Toda persona tiene derecho a un nivel de vida adecuado que le asegure, tanto a ella como a su familia, la salud y el bienestar, y en especial la alimentación, el vestido, la vivienda, la asistencia médica y los servicios sociales necesarios. Eso afirma el artículo 25 de la Declaración Universal de Derechos Humanos, que pronto cumplirá setenta años si el señor Trump no lo remedia. Este artículo constituye la base de la creación de los servicios públicos de salud en Europa, que se han distinguido por ofrecer las mejores coberturas sociales del «mundo civilizado», por llamarlo de alguna forma, y que dio lugar, como uno de los pilares básicos, a las políticas de acceso a los medicamentos.

Hoy día se sabe que ese pilar básico del derecho a la salud llamado «medicamento» falla más que una escopetilla de feria, porque únicamente cuatro de cada diez alcanzan el efecto deseado en el paciente, porque en España mata siete veces más que los accidentes de tráfico, porque, en definitiva, los costes sociales, económicos y de pérdidas de vidas humanas, todos evitables en un altísimo porcentaje gracias a las tecnologías de gestión integral de la farmacoterapia, lo ponen en cuestión.

Hoy día también se hace necesario que se reformule, en materia de medicamentos, ese artículo 25, y que se defienda el derecho que todo paciente debe tener a acceder a medicamentos eficaces y seguros para su salud. Un derecho individual y colectivo, porque si financiamos con nuestros impuestos el acceso a los medicamentos, también estamos, en este caso, malgastando muchos de nuestros impuestos en paliar lo que no debería haber ocurrido.

Hoy hace falta que una profesión tome esa bandera en defensa del derecho a la salud. Pero esa bandera no es de cualquier color, ni de cualquier forma. No, no todo vale. Es, debe ser, la que representa a aquello que ha demostrado de forma real que es capaz de disminuir la morbi-mortalidad asociada a medicamentos, la de la tecnología sanitaria que parte de la evaluación de todas y cada una de las necesidades farmacoterapéuticas de los pacientes, y que asegura que están bien cubiertas, porque se han alcanzado las metas deseadas sin producir efectos adversos, o que, en caso de que haya mejoras que hacer, tenga la capacidad de detectarlas de la forma más ágil posible, así como de diseñar un plan para que dichas mejoras se alcancen.

## EJERCICIO:
Prolonga el texto sobre el derecho a medicamentos eficaces y seguros a partir de su última oración.

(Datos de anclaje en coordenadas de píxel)
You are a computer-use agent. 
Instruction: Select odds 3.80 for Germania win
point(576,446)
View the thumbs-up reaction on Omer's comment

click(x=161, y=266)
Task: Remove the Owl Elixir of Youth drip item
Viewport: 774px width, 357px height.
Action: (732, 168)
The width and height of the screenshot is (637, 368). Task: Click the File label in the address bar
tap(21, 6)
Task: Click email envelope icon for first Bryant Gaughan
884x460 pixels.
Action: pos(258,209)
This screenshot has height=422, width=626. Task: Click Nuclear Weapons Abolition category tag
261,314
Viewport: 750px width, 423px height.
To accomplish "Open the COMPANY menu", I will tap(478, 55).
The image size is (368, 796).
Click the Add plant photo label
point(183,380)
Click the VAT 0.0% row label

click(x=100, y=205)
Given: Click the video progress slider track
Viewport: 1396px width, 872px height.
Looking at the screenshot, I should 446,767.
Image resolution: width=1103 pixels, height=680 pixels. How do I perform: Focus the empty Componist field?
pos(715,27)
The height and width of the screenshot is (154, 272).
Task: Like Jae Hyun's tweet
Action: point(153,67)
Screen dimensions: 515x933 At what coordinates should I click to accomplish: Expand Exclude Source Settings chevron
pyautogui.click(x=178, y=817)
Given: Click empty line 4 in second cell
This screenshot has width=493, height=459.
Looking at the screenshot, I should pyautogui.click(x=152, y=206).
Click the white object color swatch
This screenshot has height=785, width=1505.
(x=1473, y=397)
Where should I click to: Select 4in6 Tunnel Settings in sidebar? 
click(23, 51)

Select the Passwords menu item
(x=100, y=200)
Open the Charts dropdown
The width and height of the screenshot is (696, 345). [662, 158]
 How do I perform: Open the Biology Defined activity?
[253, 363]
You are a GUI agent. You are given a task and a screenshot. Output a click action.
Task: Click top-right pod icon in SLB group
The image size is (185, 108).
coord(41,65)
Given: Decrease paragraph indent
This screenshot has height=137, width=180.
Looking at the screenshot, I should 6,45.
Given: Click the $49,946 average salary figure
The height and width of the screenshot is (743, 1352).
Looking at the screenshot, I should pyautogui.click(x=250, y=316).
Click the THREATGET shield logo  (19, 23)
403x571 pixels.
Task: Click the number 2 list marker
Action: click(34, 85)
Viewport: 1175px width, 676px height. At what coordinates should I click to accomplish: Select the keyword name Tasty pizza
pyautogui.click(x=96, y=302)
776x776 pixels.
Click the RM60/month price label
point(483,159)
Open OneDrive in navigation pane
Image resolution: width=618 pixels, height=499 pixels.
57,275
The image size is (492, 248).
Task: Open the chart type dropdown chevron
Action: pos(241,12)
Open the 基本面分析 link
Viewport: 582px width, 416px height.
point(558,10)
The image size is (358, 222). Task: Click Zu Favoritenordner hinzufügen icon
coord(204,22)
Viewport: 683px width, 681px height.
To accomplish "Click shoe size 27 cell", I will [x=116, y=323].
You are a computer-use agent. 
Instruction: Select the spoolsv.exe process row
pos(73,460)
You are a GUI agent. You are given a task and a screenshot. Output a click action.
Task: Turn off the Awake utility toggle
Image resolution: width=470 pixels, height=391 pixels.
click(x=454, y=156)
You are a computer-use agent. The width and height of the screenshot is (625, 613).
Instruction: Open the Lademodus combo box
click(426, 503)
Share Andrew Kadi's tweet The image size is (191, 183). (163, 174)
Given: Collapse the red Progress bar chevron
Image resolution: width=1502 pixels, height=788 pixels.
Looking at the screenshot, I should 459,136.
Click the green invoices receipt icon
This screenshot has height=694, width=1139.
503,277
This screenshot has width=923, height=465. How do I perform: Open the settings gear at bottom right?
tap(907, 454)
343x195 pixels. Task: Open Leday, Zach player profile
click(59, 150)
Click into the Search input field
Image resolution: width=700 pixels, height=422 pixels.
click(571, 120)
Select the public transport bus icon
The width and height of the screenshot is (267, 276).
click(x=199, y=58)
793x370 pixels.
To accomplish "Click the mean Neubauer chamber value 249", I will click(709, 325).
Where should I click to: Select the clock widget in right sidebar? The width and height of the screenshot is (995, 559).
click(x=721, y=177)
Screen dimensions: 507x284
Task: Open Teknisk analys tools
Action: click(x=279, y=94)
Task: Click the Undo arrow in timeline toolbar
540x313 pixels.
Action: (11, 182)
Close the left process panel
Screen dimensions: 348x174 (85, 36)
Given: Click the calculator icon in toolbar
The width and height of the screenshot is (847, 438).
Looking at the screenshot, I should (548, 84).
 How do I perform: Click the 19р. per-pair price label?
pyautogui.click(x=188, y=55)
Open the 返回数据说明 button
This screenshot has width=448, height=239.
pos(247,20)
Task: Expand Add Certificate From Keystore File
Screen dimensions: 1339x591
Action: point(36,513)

## RESPUESTA ESCRITA:
Hoy es más necesario que nunca que los políticos que elegimos cada cuatro años, a veces cada menos, tomen conciencia de que existe una tecnología sanitaria que puede minimizar este drama. Tampoco podemos retrasar por más tiempo que los pacientes, votantes y víctimas de la ausencia de implantación de esta tecnología sanitaria tomen conciencia de que gozar de medicamentos eficaces y seguros es parte esencial de su derecho a la salud.

Y también hoy los farmacéuticos tenemos que tomar conciencia del problema, y debemos decidir si salir de nuestra zona de confort y apostar por ser los adalides y defensores del derecho de los pacientes a que sus medicamentos no sólo sean eficaces desde ese punto de vista teórico que los llevó a ser autorizados para su uso, sino que alcancen las metas terapéuticas deseadas cuando se utilizan.

Hoy, mejor que mañana, deberíamos decidir si aspiramos a ejercer una práctica centrada en el paciente, o, como hasta ahora, continuar centrados en nuestro ombligo.